Big Government is a Bad Bet

If merely increasing access to capital is not responsible for current Cypriot woes, then what is? In more ways than one, the answer is excessive government spending.

As even Krugman acknowledged, Cyprus banks erred in acquiring Greek debt, where the problems caused by runaway government spending have been well covered. Banks making such a bad bet deserve to fail, but it turns out they weren't the only ones betting on big government. So too were politicians in Cyprus.

Although the financial situation is the catalyst for the current crisis in Cyprus, the country was already on the path to ruin. Since the mid-1990s, the burden of government spending in Cyprus averaged 8.3% yearly growth, climbing from about 34% of GDP to around 47% today.
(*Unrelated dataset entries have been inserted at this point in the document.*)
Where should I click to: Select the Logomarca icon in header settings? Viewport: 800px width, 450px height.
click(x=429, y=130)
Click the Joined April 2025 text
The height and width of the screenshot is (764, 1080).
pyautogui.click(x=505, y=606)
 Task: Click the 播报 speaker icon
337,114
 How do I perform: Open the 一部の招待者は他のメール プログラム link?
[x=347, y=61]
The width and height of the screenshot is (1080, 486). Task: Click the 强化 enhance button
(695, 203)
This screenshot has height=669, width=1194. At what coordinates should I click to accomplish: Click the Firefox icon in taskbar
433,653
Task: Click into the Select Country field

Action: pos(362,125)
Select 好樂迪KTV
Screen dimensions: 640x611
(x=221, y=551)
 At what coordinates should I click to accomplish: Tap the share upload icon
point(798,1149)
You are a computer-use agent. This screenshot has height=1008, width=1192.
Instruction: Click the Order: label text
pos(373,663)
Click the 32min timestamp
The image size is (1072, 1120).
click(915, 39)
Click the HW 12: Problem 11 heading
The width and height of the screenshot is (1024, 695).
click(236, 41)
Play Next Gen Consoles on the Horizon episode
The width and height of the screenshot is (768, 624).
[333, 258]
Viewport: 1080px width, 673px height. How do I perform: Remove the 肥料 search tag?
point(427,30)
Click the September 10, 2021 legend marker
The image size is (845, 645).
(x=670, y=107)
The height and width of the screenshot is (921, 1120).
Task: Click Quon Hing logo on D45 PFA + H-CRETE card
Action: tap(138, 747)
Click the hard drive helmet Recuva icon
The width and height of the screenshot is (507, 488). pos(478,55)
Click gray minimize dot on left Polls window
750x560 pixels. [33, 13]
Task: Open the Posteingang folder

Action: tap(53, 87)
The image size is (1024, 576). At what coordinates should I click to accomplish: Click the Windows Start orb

As Dan Mitchell noted last summer, if Cypriot politicians had merely limited the growth of government to 6% annually over that same period, the burden of government spending would have remained at 34% and today they'd have a large budget surplus, rather than a debt-to-GDP ratio that hit 127% in the third quarter of 2012. A sound budget would in turn have allowed them a much wider range of options for dealing with trouble in the financial sector without begging their neighbors for a bailout.

It's their fiscal insolvency that has ultimately boxed Cyprus into a set of equally bad solutions. Had their government spent more responsibility, depositors could have been shielded from the mandated “haircut” that caused a banking run, and much of the pain and turmoil seen in recent weeks could have been avoided.